Columbus Mayor Andrew Ginther thanked Horujko and others in law enforcement for their work, saying, “It’s never been a more dangerous, complicated, challenging time to be a police officer.”
“Today is one of those days you’re grateful for good training and great people across the board,” Ginther said. President Drake and I had the opportunity to meet with the outstanding young law enforcement officer this afternoon. … We had a dynamic, well-trained professional today save the lives of many of our residents and students.”
How it happened
Shortly after 9:30 a.m., students in Watts Hall on the north side of campus were evacuated because of a fire alarm. Stone said there was a report of a gas leak in the building.

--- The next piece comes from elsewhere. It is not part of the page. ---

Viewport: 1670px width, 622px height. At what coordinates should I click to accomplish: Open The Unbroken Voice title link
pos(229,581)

“The whole class was like, is this a drill? And someone came in and said, this is real, we have to evacuate,” said Jared Crandall, an OSU junior materials science major who recently transferred from the University of Dayton. “We were just standing outside talking amongst ourselves. … Then I heard the car. It turned the corner really fast and jumped on the curb and that was all I heard.”

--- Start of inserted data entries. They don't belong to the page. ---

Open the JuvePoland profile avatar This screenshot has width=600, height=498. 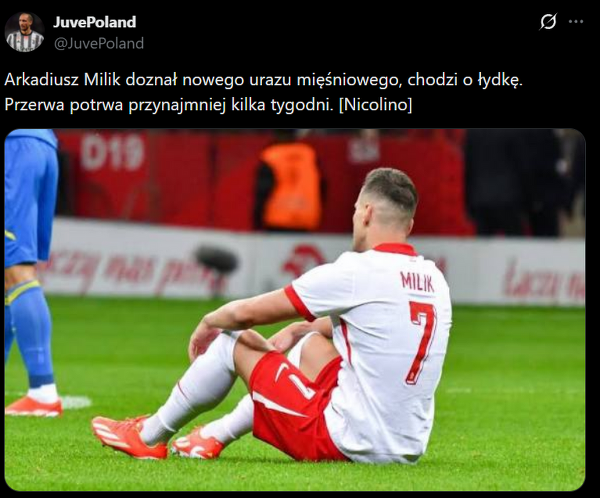pos(25,32)
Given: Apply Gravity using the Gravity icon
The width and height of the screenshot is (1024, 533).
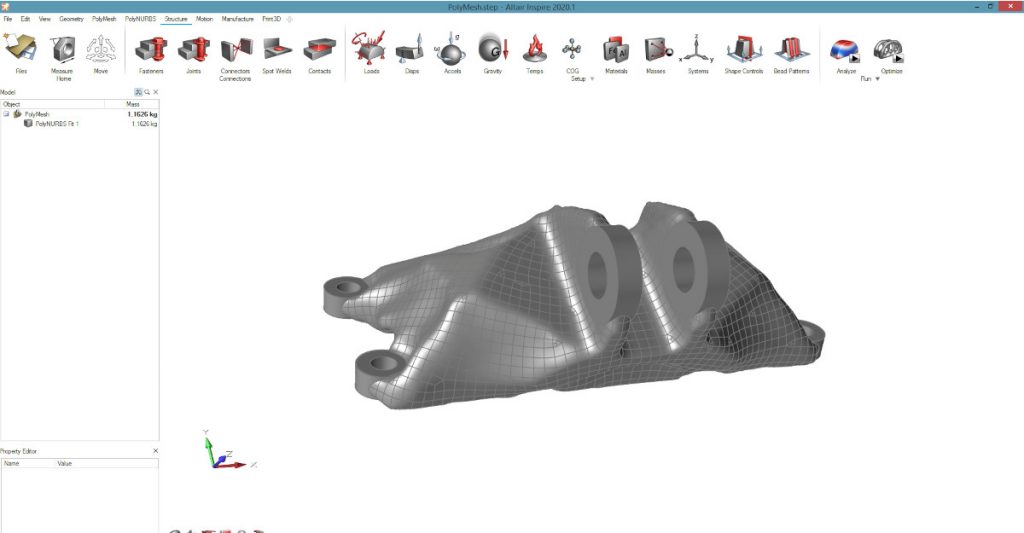Looking at the screenshot, I should (493, 50).
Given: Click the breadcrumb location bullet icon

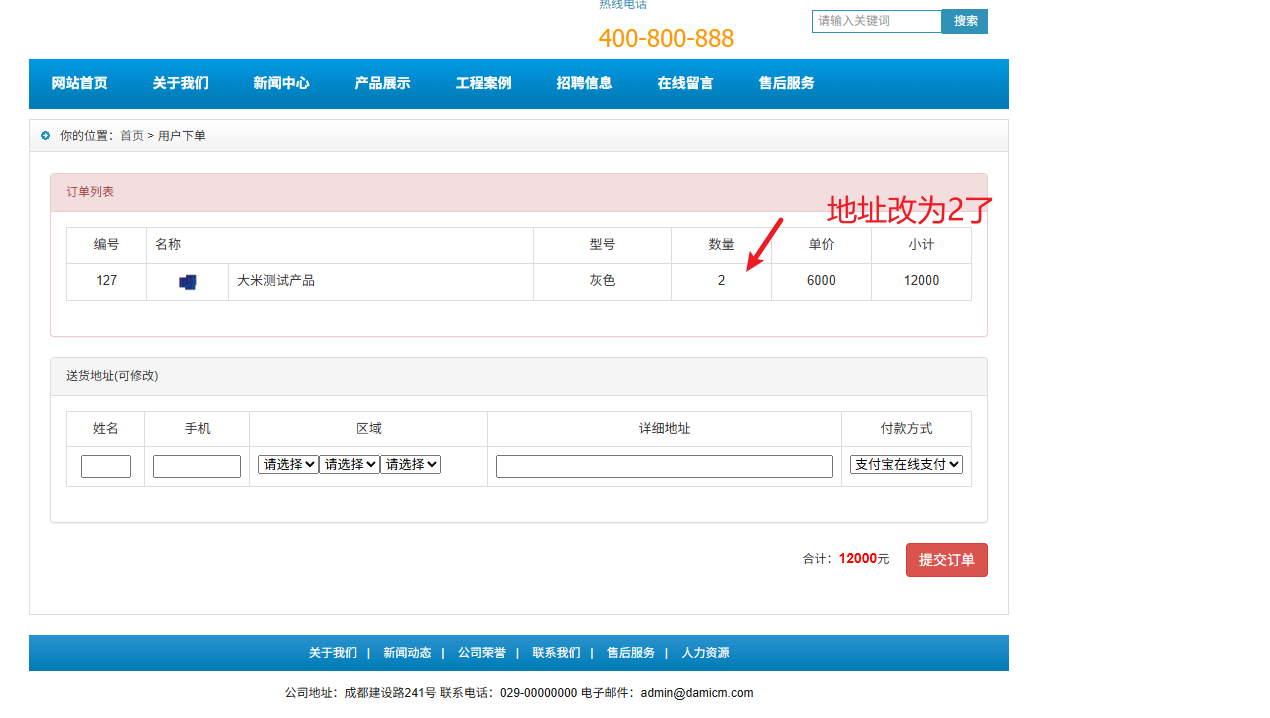Looking at the screenshot, I should click(x=45, y=135).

The car was a silver Honda sedan that turned west off of College Road onto 19th Avenue, a street that narrows as it runs between multi-story science and engineering buildings. Stone said police have reviewed camera video that proves Artan was in the car by himself.

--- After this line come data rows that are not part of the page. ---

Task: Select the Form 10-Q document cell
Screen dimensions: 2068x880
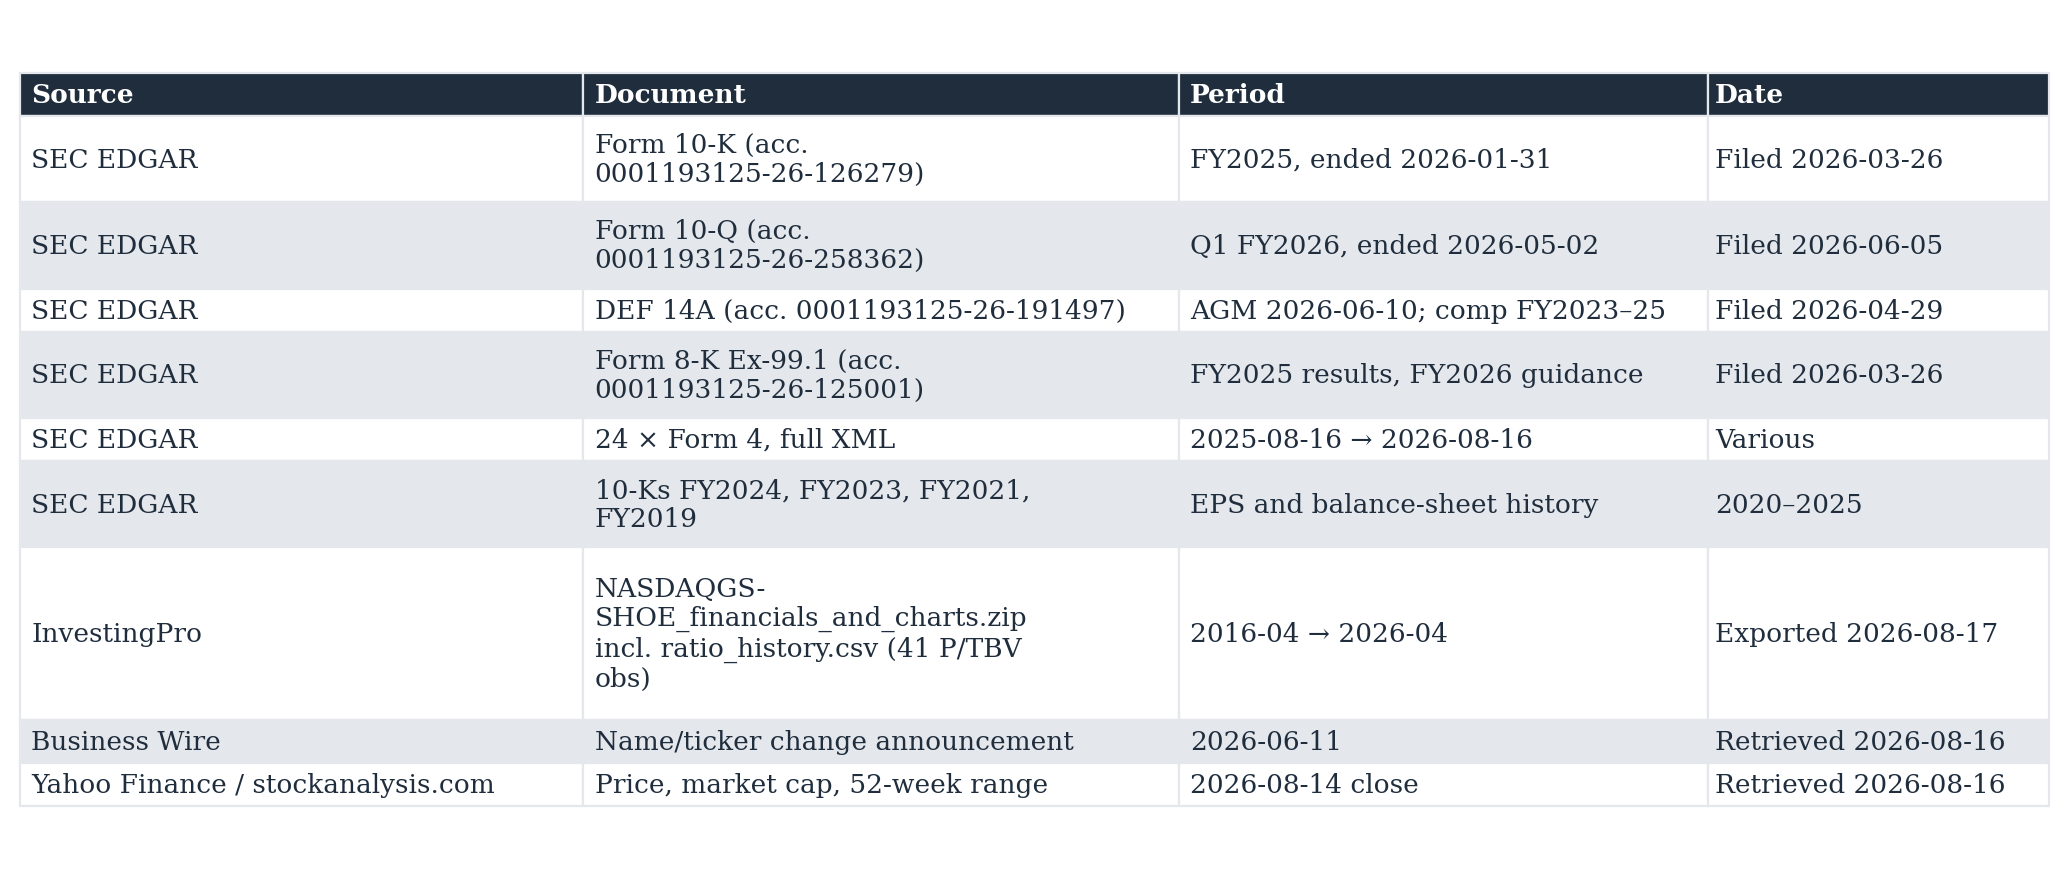Action: 880,246
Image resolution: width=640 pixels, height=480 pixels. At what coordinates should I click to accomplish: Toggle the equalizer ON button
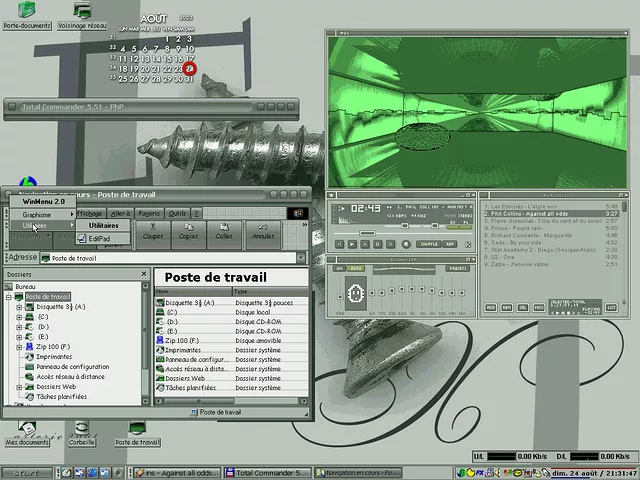tap(340, 268)
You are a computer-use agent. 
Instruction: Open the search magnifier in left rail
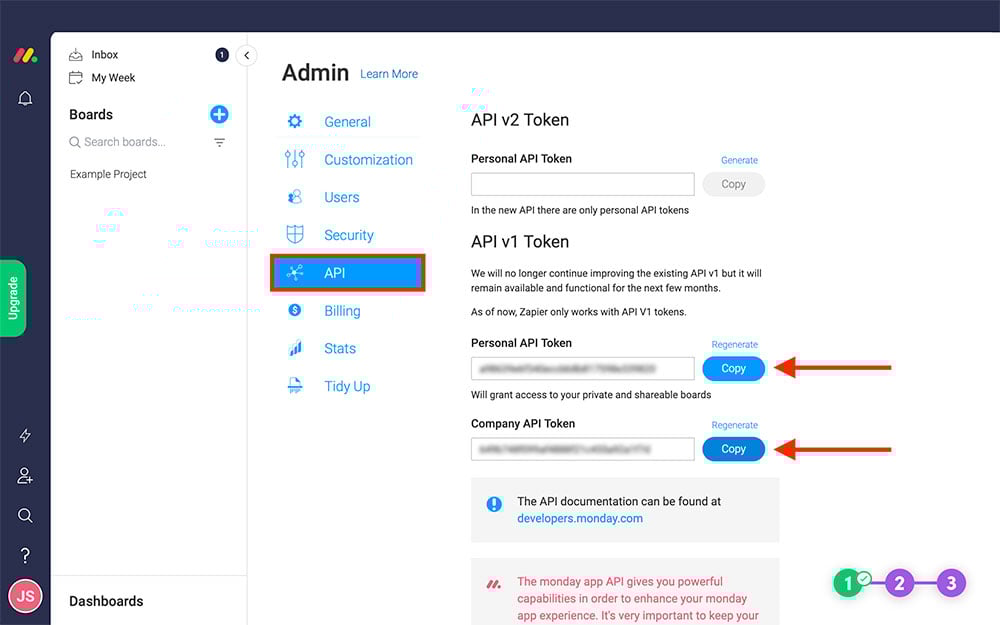pos(25,516)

Crandall said at first he wasn’t sure why the car went onto the sidewalk, adding that Artan had to go around a public safety vehicle to get there.
“He comes onto the curb and he’s headed toward all of us. He’s almost directly in the line of path to me and some friends. Luckily we took a couple steps to the side, and he happened to swerve a bit the other way, so we were fine,” Crandall said. “Someone behind me got hit a little bit and hurt her ankle but she’s OK. He kept going and … I saw him after he was out of the car. I turned and saw what was happening. I saw this guy with this knife and he was just swinging it around.”
Both Crandall and Monica Moll, OSU’s director of public safety, said the incident happened in a flash.
“At 9:52, the officer involved called (to the dispatch center) that a car had hit about seven to eight pedestrians,” Moll said. “Just a few seconds later, also at 9:52, the officer made a call that indicated officer in trouble, that there was a man with a knife. At 9:53 that same officer called out that there were shots fired and that he had one person down. That’s when the officer … used deadly force to stop the threat.”
Police officials now say Artan acted alone, and the threat was over in two minutes. But police, students and the city as a whole didn’t know that at the time. The first alert from university officials went out at 9:55 a.m., saying, “Active Shooter on campus. Run Hide Fight. Watts Hall. 19th and College.”
The campus was on lockdown for about 90 minutes, as authorities checked for a possible second attacker. People who were outdoors ran, and students and staff indoors followed instructions to shelter in place, locking themselves in classrooms and offices. Some students tweeted pictures of the mountain of chairs they had used to barricade their doors.
Law enforcement officials surrounded and searched the Lane Avenue parking garage, at one point handcuffing two people. But police eventually established that there was no second attacker, and said once they identified the pair from the garage, they were released.
Drake cancelled classes for the rest of the day, but the university will resume its normal schedule on Tuesday.
“We live in an unstable world unfortunately, and we have to continue to do our best to protect ourselves,” he said.